Children and Families Bill

Memorandum submitted by the Lichfield Childminding Association (CF 107)

I. We are the Lichfield district childminding association and have been in existence for over twenty five years and we are collectively writing in response to the childminder agencies proposal in the children and families bill due to be heard at the end of April. We have a great many male and female members which we feel reflects the wide range of childminder's in the UK. There are those that work around their own children, those who help out grand children and family members, those who work as couples with the capability to take on more children.

II. Upon first reading the bill, at our regular meeting, we were astonished that the first time childminders were mentioned it came in line that ended "in an area of the sector that has lagged behind". In fact the impression that the document gives is that childminders are substandard, unable to follow the EYFS effectively and unable to run their own business. We feel that is the polar opposite of the truth! Due to being in small groups, individuals are able to receive more attention, their personal needs and development goals are met more readily and their social skills are greater than those who have been attending nurseries in the most formative of early years.

III. The overall numbers of childminders have dropped over the years, yes, but we feel it is those who did not have a professional approach and did not want the extra work and training that came with the EYFS. So, in fact the drop in numbers are only a temporary symptom of building a more professional and high standard of childcarers.

IV. Childminders have chosen to set up their own business, and for decades have been able to operate effectively, even more so with the introduction of the EYFS, and to parents satisfaction. If agencies are brought in, as suggested CM’s are being asked to pay for the privilege of belonging to one, which, when the sector already has a low rate of pay, is going to have a huge detrimental effect on our income.  Causing the need to increase our numbers and there for limiting our capacity to go out into the community doing the things that CM’s are renowned for – taking children shopping, going to the park attending social children’s activities such as visits to the library, singing groups and playgroup sessions. Etc.

V. Our particular county – Staffordshire – has benefited from L.A support and training and there are hardly any satisfactory grades any more. Good and outstanding are the norm, with the latter grade very much on the increase. If agencies are introduced it won’t be long before the only way to access training and support will to be a member of an agency creating a two tier system of childminders, not exactly conforming to the idea of equality.

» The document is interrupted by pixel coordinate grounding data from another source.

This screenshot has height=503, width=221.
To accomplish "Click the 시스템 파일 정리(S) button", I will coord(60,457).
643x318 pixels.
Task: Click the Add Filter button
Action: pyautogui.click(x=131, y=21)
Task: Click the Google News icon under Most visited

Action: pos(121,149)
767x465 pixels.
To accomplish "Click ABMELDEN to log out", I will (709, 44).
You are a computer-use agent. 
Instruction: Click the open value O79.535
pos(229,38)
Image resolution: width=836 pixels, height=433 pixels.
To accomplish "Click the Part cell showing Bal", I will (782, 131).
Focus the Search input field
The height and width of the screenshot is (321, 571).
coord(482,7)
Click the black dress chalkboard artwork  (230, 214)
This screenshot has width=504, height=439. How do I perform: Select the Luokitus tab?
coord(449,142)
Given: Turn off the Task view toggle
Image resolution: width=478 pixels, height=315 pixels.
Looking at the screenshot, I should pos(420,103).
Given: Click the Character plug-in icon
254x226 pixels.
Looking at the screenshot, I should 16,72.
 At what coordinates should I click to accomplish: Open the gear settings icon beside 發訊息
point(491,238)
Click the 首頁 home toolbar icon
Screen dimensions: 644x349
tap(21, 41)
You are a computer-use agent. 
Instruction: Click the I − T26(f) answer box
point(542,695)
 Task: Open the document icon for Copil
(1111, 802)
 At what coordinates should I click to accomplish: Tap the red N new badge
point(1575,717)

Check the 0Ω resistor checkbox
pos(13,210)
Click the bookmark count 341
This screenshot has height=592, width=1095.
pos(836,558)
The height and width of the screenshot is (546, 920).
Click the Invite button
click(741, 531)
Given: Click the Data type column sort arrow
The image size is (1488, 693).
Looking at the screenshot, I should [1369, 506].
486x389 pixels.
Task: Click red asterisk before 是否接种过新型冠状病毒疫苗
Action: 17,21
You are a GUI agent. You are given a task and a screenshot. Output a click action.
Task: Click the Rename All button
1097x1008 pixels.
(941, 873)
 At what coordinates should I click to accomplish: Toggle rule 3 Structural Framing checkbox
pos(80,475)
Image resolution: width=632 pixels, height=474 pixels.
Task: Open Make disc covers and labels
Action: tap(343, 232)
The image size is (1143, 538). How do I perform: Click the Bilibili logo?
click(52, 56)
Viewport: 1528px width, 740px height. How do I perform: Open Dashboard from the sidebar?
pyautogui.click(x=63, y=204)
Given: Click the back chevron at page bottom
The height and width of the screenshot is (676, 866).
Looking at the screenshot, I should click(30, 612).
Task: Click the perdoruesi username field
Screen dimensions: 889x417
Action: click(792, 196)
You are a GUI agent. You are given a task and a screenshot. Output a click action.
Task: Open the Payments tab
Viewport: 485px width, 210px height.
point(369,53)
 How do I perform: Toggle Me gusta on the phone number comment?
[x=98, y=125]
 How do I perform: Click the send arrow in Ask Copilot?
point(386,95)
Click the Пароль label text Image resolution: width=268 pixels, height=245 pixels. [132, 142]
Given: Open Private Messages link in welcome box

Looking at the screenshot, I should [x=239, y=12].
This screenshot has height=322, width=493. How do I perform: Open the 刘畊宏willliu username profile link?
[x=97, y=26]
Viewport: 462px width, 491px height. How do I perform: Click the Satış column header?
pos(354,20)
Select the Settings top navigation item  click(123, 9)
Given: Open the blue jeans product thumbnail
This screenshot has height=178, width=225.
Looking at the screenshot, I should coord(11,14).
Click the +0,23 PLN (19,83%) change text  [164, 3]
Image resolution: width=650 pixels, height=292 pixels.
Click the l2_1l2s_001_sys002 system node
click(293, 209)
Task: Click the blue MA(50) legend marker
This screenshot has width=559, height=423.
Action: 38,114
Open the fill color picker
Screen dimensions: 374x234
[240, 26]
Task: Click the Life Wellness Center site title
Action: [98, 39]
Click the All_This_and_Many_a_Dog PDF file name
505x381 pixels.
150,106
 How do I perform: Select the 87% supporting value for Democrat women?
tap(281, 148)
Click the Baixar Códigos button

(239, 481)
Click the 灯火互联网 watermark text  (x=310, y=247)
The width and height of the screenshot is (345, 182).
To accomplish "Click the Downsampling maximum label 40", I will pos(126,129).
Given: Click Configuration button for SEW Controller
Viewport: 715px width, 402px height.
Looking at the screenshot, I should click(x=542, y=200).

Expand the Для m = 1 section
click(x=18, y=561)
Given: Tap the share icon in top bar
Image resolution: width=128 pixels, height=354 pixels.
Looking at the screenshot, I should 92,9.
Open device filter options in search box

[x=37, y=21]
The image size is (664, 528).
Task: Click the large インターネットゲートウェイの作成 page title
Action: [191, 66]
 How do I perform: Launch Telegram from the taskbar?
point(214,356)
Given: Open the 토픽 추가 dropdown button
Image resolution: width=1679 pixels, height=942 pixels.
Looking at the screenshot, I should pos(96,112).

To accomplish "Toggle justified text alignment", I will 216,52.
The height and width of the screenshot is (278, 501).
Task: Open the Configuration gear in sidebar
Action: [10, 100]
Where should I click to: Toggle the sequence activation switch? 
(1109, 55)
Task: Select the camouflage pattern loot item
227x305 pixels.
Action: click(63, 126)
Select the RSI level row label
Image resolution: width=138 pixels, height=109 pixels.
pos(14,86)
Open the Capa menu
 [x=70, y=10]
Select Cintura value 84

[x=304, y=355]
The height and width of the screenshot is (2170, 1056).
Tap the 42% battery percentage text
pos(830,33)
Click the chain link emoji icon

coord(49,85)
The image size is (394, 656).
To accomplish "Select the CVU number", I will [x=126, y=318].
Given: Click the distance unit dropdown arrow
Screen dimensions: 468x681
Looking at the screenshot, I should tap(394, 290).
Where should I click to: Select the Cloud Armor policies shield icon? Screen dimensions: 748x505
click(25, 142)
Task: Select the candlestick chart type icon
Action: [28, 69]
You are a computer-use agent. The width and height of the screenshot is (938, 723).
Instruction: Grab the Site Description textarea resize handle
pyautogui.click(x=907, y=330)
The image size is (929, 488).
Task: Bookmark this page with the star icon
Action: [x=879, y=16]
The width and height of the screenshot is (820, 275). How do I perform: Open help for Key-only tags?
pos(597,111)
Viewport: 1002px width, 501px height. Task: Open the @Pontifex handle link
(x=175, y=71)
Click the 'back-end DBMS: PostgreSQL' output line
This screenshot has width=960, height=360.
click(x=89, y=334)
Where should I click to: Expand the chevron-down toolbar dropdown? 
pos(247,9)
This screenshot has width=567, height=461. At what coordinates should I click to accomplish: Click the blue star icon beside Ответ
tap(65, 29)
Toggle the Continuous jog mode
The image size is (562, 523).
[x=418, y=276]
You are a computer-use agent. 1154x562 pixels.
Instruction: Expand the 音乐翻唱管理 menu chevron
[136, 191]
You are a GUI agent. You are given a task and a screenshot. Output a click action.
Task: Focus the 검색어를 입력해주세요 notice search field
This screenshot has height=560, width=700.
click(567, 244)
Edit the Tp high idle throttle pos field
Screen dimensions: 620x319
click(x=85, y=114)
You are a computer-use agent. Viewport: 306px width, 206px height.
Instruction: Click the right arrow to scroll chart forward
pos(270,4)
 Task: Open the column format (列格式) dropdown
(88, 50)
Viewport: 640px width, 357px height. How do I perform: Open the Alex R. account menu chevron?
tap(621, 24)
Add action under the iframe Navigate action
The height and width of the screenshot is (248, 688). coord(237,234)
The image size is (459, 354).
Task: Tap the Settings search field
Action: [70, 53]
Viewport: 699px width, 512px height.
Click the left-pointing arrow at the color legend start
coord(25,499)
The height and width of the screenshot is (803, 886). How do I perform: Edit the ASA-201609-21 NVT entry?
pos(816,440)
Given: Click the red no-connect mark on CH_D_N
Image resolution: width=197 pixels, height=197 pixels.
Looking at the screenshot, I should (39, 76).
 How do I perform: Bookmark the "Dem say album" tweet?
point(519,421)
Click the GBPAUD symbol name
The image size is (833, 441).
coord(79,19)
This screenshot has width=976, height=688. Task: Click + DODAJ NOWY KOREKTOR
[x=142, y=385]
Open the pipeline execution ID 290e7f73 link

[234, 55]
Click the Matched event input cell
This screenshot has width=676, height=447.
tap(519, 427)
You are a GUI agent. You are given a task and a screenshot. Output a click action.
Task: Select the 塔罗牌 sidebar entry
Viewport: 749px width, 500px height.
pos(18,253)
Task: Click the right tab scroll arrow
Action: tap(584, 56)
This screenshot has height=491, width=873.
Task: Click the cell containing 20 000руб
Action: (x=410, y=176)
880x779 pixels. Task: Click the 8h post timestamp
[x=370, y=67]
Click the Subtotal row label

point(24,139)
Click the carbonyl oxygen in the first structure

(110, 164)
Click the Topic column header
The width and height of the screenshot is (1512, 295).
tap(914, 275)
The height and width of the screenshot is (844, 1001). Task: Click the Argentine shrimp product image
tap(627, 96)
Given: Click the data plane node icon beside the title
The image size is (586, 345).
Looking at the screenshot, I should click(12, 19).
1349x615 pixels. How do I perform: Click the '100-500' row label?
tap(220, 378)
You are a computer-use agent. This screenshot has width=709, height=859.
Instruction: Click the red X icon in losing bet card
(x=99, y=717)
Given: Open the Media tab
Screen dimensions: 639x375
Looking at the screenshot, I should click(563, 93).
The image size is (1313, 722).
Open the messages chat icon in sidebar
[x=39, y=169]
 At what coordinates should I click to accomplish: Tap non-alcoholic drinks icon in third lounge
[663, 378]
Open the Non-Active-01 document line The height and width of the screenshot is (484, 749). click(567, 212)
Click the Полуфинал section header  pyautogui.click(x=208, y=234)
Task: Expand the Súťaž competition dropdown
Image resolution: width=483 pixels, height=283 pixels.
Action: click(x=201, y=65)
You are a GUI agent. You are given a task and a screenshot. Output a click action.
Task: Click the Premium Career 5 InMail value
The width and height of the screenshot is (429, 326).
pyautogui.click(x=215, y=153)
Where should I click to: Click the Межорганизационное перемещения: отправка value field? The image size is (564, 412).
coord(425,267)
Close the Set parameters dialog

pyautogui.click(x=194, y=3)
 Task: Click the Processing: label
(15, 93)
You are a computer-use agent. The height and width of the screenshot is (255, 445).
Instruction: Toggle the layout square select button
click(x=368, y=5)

VI. Vacancy filling; in the proposal, it reads that agencies will allocate parents to CM vacancies. How is this offering parental choice? This is one of the brilliant things about CM’s. A parent can either go on the .gov website or call the family services and get a list of CM’s in their area; they can contact them and see who can help. Then comes the important part of visiting their homes and talking, meeting the little ones. It is this process, where parents can find a CM that they feel comfortable with and just as important a CM can choose families they are confident will fit in with the setting and can build a relationship with.

VII. We would appreciate the government allowing us the choice of how to run our business lives. Involvement at this level is a massive intrusion. LA support and training clearly works. Please don’t take away parental choice and the ability to function autonomously instead of some cog in a wheel that looks pretty flat to us.